Y aquí entramos a un tema complicado que ocurre en muchas facultades de comunicaciones. Como estudiante, uno entra a una sala de clases en la que le dicen que la audiencia es cada vez más consciente y crítica, para luego entrar al siguiente curso sólo para destruir ese pensamiento bajo la premisa de que las organizaciones pueden manipular a las personas de tal manera que hoy tienen más poder que nunca. Esto no está limitado al periodismo, ya que en publicidad también ocurre que las agencias se enfrentan a un público objetivo cada vez más difícil de alcanzar, pero por otro lado los profesores llegan a disparatar comentarios en los que se trata a los adultos como alguien no más maduro ni menos influenciable que un niño de 8 años.

Lo cierto es que vender estilos de vida no es nuevo. Jonah Sachs, autor de La Guerra de las Historias habla de la ansiedad que provoca la publicidad cuando genera necesidades ficticias y lo llama el “arte oscuro”. Menciona que el exponente más prominente es la marca Cadillac a fines de los años ’50:

“Los anuncios [de Cadillac] no estaban dirigidos solamente a aquellos que podían pagar su exorbitante costo de US$5000, sino que también a aquellos que aspiraban a tales alturas. Estos avisos no sólo vendían autos, sino que vendían un set de valores –acerca de la felicidad, identidad y la buena vida. El sutil efecto de estas campañas era coaccionar a los estadounidenses a trabajar más horas a la semana y a tomar mayores sacrificios para subir un escalón más desde un Chevrolet a un Buick y un día, dios mediante, al automóvil supremo: el Cadillac”.

:: TAREA POR REALIZAR ::
Transcribe del fragmento sobre la publicidad la parte que empieza con las palabras que contienen "Y aquí entramos" y termina con "niño de 8 años.".

:: DATOS PROPORCIONADOS ::
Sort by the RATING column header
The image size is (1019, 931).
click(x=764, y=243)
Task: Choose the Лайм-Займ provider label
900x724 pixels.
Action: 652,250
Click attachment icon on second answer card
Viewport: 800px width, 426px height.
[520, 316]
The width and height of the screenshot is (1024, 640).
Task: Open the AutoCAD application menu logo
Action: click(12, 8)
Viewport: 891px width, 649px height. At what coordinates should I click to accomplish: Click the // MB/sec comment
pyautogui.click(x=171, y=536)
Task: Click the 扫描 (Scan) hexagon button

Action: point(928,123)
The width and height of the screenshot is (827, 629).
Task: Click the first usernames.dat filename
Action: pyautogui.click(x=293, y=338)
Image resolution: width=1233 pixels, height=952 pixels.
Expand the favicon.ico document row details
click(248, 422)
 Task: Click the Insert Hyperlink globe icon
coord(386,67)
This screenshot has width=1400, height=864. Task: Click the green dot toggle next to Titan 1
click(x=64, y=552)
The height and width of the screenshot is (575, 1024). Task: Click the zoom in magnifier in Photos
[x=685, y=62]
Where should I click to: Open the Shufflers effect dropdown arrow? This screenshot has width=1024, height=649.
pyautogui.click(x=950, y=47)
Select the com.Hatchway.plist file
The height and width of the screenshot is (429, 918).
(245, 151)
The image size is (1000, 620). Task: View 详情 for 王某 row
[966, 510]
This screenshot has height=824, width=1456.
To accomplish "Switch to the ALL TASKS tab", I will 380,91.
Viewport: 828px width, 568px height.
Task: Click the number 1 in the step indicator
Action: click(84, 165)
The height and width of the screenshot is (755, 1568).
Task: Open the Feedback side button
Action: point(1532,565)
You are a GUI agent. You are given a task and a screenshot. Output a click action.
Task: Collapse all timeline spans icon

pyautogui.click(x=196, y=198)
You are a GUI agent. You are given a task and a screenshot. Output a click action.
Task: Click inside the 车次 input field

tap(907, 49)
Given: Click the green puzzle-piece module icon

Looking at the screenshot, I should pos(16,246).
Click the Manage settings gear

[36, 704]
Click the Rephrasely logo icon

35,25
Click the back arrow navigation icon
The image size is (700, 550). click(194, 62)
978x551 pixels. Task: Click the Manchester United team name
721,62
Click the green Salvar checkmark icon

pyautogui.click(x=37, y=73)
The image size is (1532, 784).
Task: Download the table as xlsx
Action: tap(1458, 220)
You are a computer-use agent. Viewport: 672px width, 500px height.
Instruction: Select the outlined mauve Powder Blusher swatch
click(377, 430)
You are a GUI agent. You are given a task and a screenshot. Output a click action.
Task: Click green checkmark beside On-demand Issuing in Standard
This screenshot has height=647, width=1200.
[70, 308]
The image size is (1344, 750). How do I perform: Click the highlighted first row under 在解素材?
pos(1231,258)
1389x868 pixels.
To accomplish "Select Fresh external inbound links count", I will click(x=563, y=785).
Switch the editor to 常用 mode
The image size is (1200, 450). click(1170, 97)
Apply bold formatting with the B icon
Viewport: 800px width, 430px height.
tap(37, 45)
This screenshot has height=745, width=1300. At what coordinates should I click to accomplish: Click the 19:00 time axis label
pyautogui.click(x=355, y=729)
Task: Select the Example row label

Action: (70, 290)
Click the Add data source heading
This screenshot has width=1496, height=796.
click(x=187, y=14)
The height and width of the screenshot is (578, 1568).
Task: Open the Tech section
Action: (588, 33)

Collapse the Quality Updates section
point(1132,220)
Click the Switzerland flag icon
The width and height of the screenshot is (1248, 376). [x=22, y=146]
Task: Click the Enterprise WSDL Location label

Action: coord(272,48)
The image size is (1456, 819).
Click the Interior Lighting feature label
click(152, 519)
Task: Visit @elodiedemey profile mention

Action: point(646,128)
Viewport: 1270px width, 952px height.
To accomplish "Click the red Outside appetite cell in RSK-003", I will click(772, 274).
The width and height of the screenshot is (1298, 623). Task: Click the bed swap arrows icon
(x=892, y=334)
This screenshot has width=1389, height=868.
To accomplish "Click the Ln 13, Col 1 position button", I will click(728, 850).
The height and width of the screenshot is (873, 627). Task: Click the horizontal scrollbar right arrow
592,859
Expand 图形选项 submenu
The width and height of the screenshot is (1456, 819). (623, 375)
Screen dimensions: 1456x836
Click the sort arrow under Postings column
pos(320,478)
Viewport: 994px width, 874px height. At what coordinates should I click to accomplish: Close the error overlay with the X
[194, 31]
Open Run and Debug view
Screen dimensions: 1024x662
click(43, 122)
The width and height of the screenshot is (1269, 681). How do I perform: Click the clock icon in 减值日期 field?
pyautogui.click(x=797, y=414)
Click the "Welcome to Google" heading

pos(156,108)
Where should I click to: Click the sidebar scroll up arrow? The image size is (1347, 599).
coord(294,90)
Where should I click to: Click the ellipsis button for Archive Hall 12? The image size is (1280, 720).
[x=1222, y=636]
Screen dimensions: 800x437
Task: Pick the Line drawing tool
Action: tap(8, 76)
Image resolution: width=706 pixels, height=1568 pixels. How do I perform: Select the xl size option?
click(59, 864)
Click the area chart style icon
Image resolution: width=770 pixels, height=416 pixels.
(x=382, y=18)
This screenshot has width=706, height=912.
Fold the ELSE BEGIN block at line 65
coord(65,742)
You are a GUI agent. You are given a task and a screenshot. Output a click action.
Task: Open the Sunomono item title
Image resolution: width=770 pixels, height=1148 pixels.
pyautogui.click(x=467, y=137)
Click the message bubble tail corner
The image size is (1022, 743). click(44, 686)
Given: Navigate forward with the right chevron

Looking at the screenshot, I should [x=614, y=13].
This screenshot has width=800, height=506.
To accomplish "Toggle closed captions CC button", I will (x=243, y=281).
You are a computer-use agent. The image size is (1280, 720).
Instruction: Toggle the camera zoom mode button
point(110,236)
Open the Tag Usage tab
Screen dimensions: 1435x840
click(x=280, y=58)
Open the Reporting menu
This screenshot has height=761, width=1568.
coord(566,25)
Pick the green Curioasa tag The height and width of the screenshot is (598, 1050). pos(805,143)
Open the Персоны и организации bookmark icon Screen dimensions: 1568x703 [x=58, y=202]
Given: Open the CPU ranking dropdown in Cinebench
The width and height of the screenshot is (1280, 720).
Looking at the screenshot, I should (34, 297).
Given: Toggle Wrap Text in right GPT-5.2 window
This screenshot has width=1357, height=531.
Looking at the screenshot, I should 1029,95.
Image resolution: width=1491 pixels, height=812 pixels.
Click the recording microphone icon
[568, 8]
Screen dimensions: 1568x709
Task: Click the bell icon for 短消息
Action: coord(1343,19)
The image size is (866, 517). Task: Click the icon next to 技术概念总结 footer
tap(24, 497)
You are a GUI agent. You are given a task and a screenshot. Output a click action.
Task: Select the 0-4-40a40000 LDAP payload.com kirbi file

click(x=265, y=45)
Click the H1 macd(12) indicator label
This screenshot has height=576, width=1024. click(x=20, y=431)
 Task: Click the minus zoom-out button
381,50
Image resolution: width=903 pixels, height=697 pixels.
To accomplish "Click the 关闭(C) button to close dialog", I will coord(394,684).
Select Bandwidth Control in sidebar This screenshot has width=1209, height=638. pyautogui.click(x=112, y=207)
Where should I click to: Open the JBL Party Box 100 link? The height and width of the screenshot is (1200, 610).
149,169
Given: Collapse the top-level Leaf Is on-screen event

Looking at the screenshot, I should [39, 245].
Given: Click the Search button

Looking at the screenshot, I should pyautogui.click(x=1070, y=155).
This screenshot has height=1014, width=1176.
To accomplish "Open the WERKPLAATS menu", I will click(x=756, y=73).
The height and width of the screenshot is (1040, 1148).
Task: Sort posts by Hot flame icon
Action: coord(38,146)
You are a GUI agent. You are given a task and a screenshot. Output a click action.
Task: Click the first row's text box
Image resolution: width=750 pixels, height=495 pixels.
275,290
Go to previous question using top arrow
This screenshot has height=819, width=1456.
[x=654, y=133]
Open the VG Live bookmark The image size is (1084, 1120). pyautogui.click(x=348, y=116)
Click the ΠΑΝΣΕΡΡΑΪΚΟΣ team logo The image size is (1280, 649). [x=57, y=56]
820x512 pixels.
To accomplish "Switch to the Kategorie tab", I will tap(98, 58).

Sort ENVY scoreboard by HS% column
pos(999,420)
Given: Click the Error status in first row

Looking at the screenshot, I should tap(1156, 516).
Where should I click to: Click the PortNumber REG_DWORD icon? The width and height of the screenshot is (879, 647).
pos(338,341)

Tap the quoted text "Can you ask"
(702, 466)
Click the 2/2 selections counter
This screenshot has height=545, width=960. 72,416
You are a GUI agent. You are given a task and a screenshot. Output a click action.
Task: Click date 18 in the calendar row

:: RESPUESTA ::
Y aquí entramos a un tema complicado que ocurre en muchas facultades de comunicaciones. Como estudiante, uno entra a una sala de clases en la que le dicen que la audiencia es cada vez más consciente y crítica, para luego entrar al siguiente curso sólo para destruir ese pensamiento bajo la premisa de que las organizaciones pueden manipular a las personas de tal manera que hoy tienen más poder que nunca. Esto no está limitado al periodismo, ya que en publicidad también ocurre que las agencias se enfrentan a un público objetivo cada vez más difícil de alcanzar, pero por otro lado los profesores llegan a disparatar comentarios en los que se trata a los adultos como alguien no más maduro ni menos influenciable que un niño de 8 años.